La belle journée d’hier avait normalement tout pour encourager à descendre dans la rue pour fêter le 13e anniversaire de la révolution du Jasmin. Ce 14 janvier 2011 qui a vu le départ du dictateur  Ben Ali.

Toutefois, le bilan mitigé de la décennie écoulée n’a pas encouragé les Tunisiens à répondre aux multiples appels à manifester des partis de l’opposition, considérée responsable de l’échec puisqu’elle était au pouvoir. 

En effet, ils n’étaient que quelques centaines présents à la manifestation du Front de Salut National (FSN) qui était partie  pour faire un petit circuit arrivant au boulevard Habib Bourguiba jusqu’à l’avenue de la Révolution.
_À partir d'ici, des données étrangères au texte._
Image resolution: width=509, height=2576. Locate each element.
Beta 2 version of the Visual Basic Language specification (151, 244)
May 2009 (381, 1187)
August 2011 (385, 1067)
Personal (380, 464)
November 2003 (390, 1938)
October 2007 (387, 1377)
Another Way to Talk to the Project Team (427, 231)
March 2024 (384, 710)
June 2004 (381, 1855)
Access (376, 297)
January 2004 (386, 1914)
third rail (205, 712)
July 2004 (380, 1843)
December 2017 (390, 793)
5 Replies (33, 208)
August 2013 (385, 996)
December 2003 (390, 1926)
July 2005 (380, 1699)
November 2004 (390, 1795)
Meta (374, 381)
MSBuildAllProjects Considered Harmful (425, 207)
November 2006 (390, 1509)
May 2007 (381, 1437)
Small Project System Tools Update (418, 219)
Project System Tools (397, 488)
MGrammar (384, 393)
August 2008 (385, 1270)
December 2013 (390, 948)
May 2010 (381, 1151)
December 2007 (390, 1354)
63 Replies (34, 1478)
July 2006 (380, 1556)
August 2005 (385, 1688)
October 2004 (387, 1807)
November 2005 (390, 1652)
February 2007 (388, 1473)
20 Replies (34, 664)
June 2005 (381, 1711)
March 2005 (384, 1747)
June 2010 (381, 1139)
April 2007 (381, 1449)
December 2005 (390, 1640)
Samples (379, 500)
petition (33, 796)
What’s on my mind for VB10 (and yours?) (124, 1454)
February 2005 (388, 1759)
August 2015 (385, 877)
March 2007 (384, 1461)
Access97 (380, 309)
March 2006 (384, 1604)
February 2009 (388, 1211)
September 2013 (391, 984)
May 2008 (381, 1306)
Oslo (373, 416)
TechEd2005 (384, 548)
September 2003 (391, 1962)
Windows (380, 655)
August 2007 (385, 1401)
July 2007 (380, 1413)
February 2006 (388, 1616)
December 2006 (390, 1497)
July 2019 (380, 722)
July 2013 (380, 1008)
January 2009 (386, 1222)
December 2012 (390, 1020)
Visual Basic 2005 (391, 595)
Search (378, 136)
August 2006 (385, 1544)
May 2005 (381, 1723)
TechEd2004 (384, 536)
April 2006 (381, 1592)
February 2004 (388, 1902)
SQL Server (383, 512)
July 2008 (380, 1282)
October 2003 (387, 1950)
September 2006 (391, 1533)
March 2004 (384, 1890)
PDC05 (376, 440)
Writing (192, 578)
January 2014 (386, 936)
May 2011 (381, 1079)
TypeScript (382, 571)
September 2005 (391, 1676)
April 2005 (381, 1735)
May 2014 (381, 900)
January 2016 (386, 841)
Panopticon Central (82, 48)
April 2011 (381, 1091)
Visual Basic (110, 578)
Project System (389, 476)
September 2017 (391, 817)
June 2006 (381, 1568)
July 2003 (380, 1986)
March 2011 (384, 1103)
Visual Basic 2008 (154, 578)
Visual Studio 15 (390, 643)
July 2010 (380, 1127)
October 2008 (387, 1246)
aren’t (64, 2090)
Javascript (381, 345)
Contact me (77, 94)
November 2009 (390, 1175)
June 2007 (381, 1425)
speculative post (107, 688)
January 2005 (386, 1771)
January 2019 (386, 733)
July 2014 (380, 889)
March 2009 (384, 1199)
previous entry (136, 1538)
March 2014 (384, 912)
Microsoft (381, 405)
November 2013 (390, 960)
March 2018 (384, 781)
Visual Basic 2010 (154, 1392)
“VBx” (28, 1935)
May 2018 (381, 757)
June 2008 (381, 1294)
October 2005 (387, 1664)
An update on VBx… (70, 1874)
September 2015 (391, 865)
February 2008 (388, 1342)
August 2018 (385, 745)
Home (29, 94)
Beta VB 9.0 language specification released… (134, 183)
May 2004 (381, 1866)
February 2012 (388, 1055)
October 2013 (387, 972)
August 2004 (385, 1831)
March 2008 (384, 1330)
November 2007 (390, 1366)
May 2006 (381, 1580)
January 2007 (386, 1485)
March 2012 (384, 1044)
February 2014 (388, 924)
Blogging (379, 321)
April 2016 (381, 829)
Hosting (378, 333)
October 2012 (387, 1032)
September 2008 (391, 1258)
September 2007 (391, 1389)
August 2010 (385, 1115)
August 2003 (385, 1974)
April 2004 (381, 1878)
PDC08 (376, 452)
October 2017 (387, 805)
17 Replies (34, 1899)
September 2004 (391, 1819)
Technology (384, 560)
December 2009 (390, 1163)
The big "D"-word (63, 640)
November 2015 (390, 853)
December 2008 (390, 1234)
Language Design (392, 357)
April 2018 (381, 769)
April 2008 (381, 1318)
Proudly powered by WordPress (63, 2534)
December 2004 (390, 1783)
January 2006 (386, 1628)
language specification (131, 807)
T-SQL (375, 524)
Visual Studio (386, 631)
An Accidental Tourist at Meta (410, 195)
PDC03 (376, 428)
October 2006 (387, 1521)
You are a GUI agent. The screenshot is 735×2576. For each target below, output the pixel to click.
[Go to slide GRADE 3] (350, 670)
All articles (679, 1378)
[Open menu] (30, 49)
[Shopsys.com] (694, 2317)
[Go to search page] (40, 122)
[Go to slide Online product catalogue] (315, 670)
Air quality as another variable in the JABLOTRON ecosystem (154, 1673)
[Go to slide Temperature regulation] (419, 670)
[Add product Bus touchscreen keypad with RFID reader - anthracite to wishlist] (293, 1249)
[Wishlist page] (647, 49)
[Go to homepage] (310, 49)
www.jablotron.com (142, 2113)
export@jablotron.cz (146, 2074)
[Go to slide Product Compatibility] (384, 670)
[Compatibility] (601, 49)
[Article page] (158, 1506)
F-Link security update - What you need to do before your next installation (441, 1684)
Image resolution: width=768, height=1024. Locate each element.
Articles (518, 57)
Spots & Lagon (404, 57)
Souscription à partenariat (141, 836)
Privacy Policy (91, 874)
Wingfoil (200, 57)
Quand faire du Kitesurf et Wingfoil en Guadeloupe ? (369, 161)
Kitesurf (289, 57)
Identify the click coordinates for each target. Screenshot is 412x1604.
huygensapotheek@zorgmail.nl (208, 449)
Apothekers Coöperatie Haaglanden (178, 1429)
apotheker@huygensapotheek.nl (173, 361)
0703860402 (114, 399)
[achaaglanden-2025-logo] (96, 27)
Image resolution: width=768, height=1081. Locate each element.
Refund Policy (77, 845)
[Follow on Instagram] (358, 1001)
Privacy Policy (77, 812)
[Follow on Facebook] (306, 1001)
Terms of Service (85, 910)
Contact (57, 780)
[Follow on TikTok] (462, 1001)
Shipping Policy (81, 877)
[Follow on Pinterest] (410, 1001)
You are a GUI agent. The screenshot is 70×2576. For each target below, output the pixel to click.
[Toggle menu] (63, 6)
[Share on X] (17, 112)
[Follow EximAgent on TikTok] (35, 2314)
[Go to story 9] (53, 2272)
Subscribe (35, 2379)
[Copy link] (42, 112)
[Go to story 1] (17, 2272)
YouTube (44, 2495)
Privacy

Prenant la parole, Me Ahmed Néjib Chebbi, porte-parole du FSN, formé d’Ennahdha, du parti Républicain et d’autres partis, a dénoncé «les arrestations arbitraires des opposants politiques» et appelé à «leur libération immédiate». 
 

Chebbi a déclaré que «le FSN est en train d’examiner la participation aux prochaines élections présidentielles de 2024», laissant entendre que «leur présence dépendrait des conditions générales de l’espace politique». Il a insinué que cela dépendrait surtout de l’attitude vis-à-vis des détenus politiques. 

Sur l’autre partie de l’avenue Bourguiba, la Coordination des Forces démocratiques progressistes et le Forum des forces démocratiques ont organisé une autre manifestation d’une centaine de personnes devant le théâtre  municipal. Les leaders présents, comme Hamma Hammami (Parti des travailleurs), Khalil Ezzaouia (Ettakattol) et Nabil Hajji (Ettayar) ont exprimé «leur attachement aux revendications de la révolution, notamment la liberté d’expression que le pouvoir essaie de réprimer».  

Ces petites manifestations semblent conforter le Président tunisien, Kaïs Saïed. Ce dernier a d’ailleurs le vent en poupe auprès de la population, en attendant que son pouvoir parvienne à des résultats probants sur le terrain, lui qui ne cesse de parler de réaliser les vœux du peuple à plus de prospérité. En sa faveur, pour cette année, et à l’opposé des quatre années précédentes, «Dame nature» lui est favorable avec une bonne pluviométrie annonçant une année agricole prospère. Cela pourrait signifier une récolte record pour la céréaliculture et l’oléiculture avec, à la clé, un meilleur équilibre de la balance agroalimentaire. 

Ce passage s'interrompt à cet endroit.